Desperté de mi evasión de la realidad. A mi alrededor, no había silencio ni quietud. Gritos de horror y llanto de desesperación cubrían la atmósfera. Los sonidos de una sirena me alertaban de que algo muy horrible había pasado.

Las personas se acumulaban alrededor del edificio como hormigas ante un trozo de dulce abandonado en la acera bajo el sol. Cámaras tomando fotos, celulares grabando en directo, vecinas cuchicheando entre sí. Sonidos e imágenes que se fusionaron en el bullicio constante cual representación de un cuadro de Domenico Gargiulo, específicamente en su mercado de Nápoles.
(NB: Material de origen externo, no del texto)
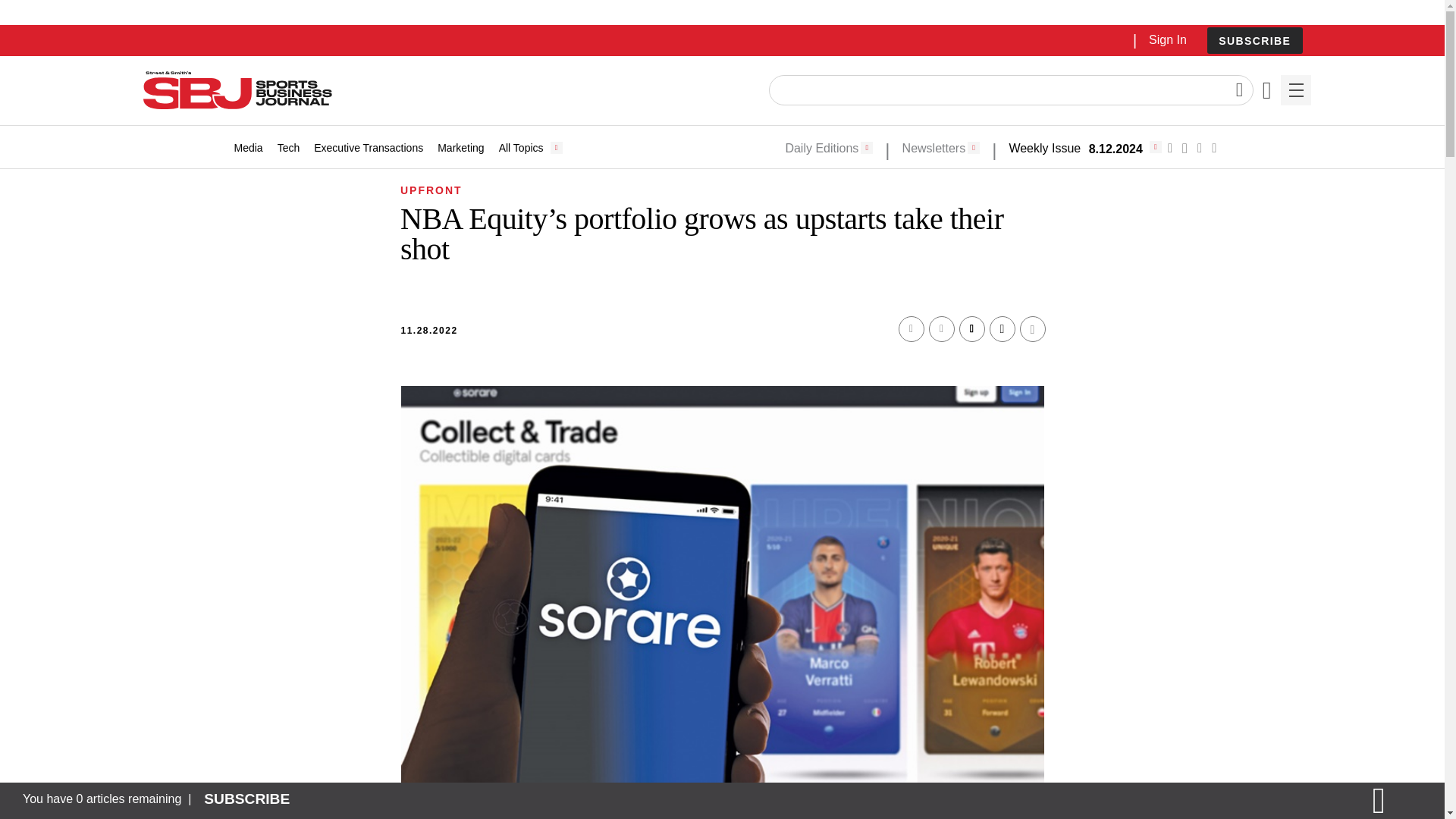
SIGN IN (1194, 324)
SUBSCRIBE (1254, 40)
Sign In (1167, 40)
SUBSCRIBE (1255, 40)
Menu (1294, 90)
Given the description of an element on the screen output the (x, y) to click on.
Pero bueno, eso pasó a un plano secundario, cuando me di cuenta de que mi camisa tinta, realmente había sido blanca. El piso no tenía manchas de café, ni las paredes estaban intactas, era el color de la sangre seca y chispas de esta por doquier. Mi vuelta de ese mundo pasado había comenzado con la revista de cuidados de la piel sobre mis manos, lo recordé todo. Una vieja película a blanco y negro se transmitió en mi cabeza a una velocidad considerable. En cuestión de segundos reviví lo ocurrido por minutos. Aunque, ¿realmente cómo podemos estar seguros del tiempo si es algo que no se puede tocar? Sustantivo abstracto que trata de darle sentido a la vida del hombre, cuando dicho significado nunca ha existido realmente.

Las seis en punto, hacía media hora que debía entrar a mi consulta. No obstante, no quedaba nadie vivo a mi alrededor, o quizá los había asesinado hacía seis años, cuando el gordo voló por la ventana, la secretaria cayó al suelo con un vidrio enterrado en la yugular y el psiquiatra se retorcía entre quemaduras de tercer grado. Recuerdos entre reales e imaginarios. Precisos y deformes.

¿Sorpresa? No. ¿Destino? Tal vez. ¿Futuro? En el pabellón psiquiátrico de la prisión.